Exercise: Return only the lines from the one that contains "Where should I click to: Click the vertical" through the last line of the records below, exactly as they stand. Pictures are not part of the copy.

^^^^

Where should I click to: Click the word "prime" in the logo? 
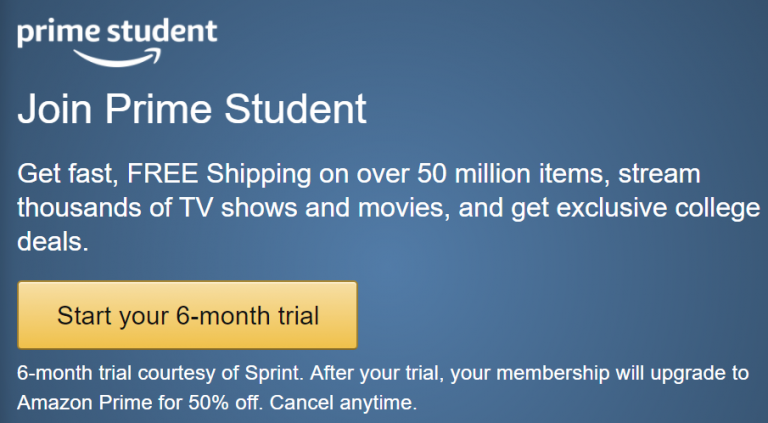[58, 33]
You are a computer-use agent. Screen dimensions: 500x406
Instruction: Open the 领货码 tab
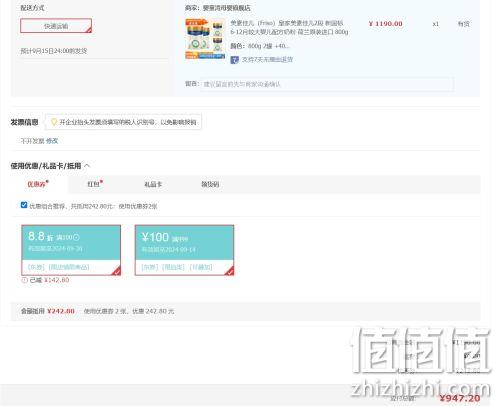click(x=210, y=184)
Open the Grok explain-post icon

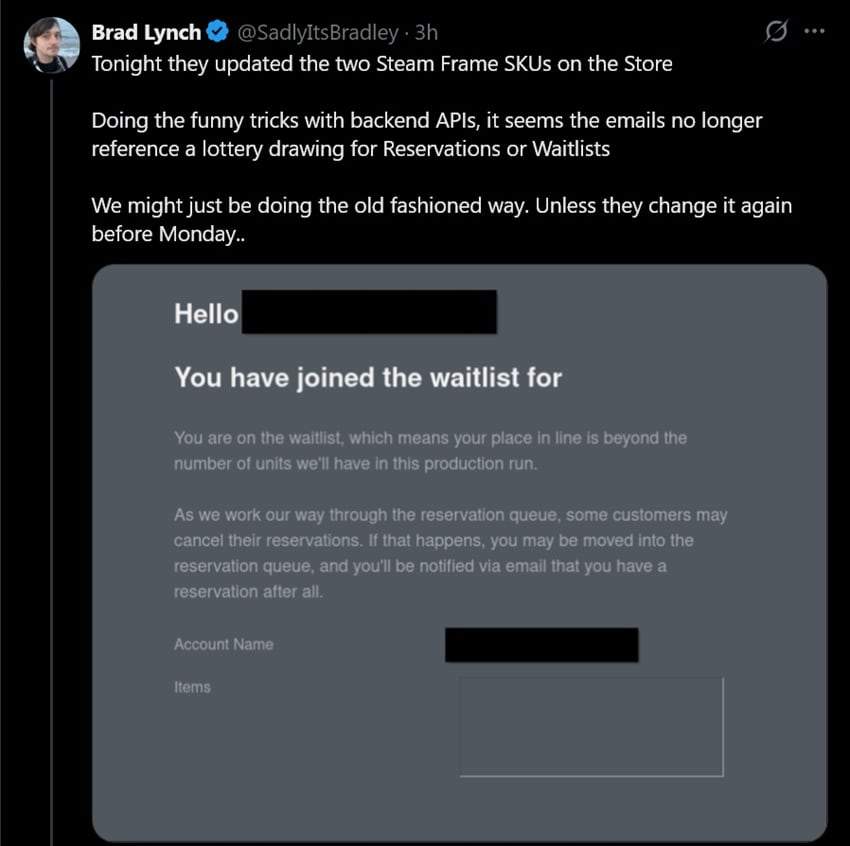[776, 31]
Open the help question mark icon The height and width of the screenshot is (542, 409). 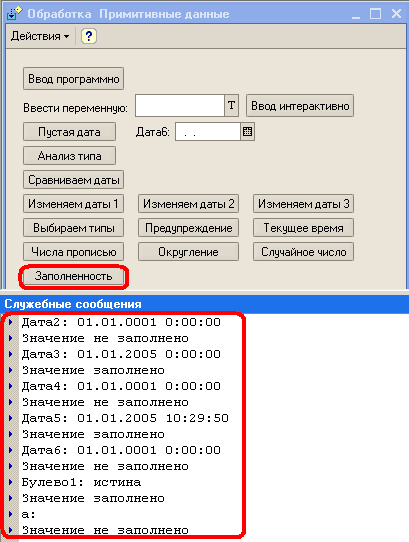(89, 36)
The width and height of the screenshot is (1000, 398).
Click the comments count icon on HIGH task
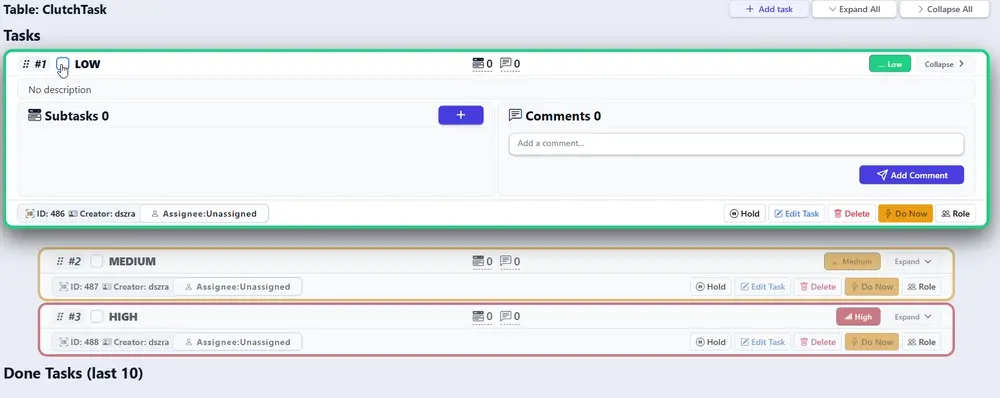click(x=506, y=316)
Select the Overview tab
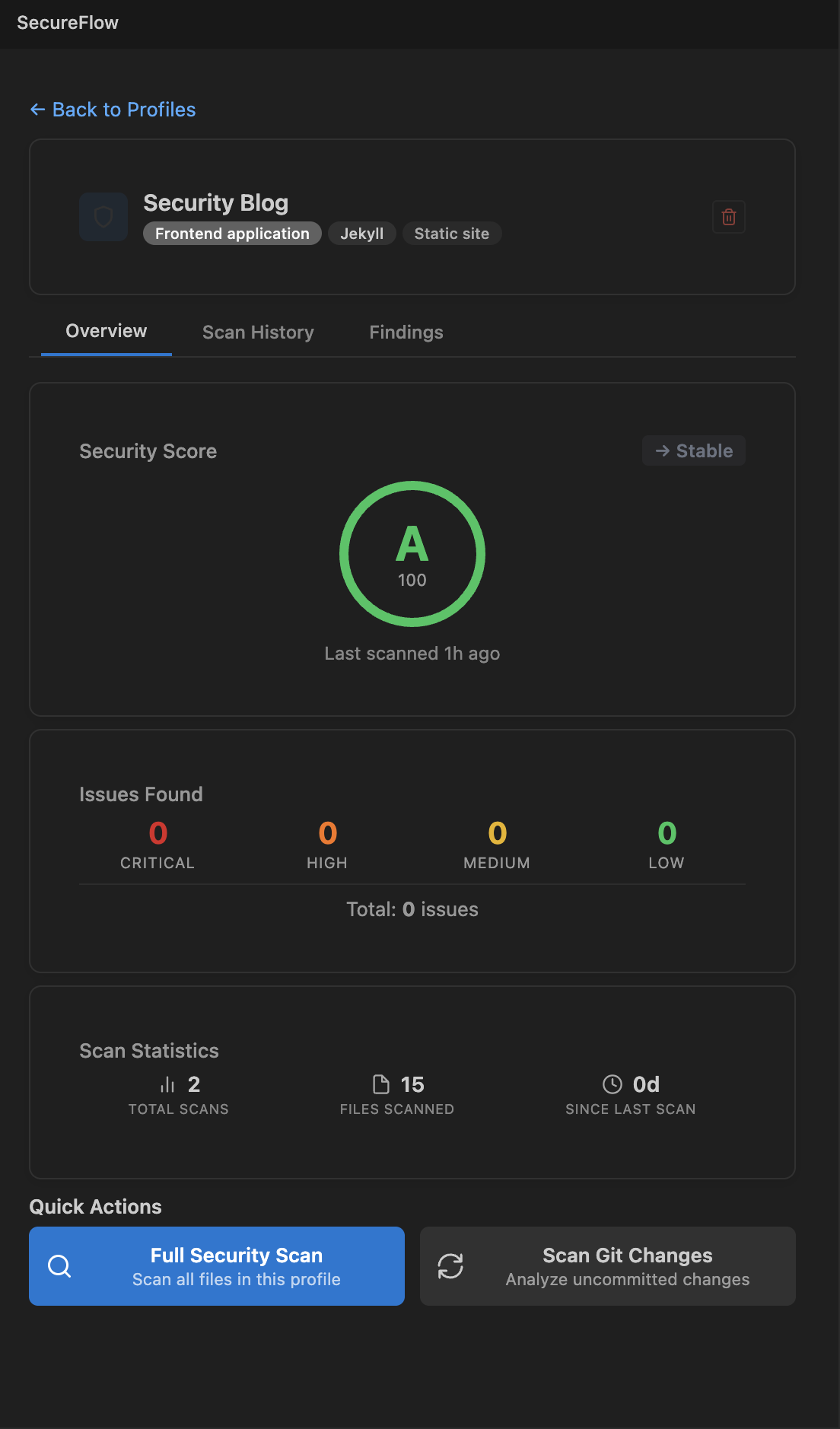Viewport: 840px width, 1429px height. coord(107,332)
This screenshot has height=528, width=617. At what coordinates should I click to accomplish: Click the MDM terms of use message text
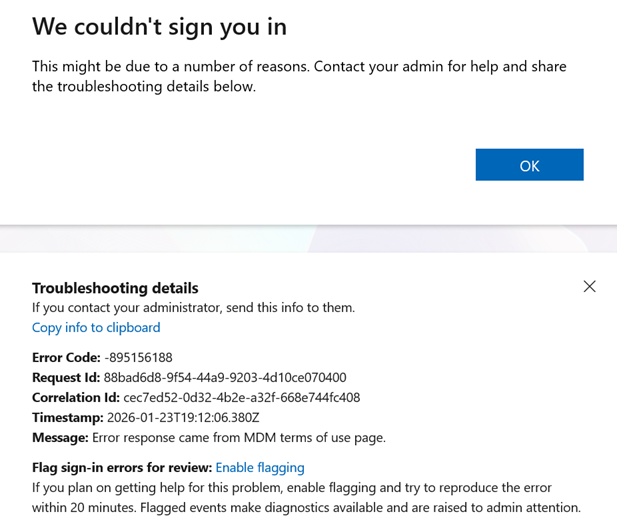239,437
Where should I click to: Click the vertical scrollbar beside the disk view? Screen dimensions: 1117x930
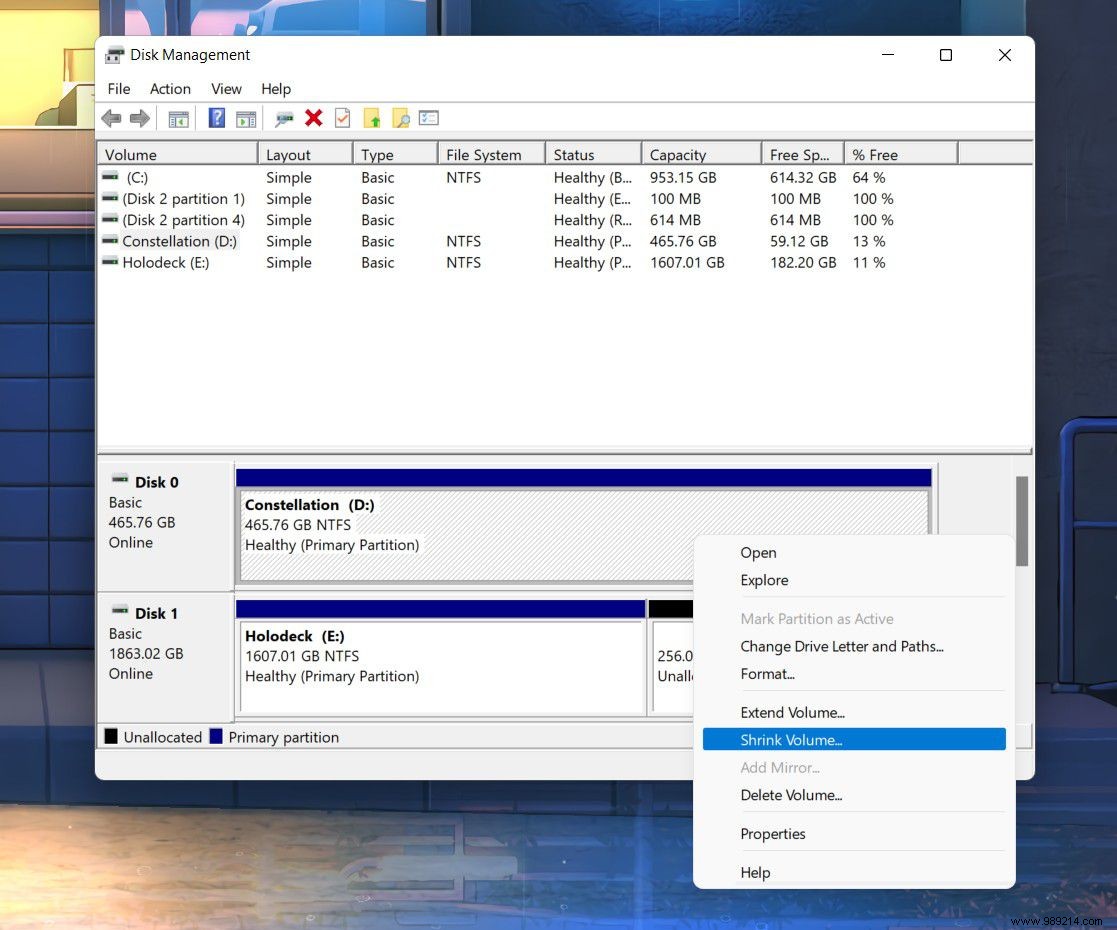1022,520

^^^^

Exercise answer:
Where should I click to: Click the vertical scrollbar beside the disk view? Screen dimensions: 1117x930
1022,520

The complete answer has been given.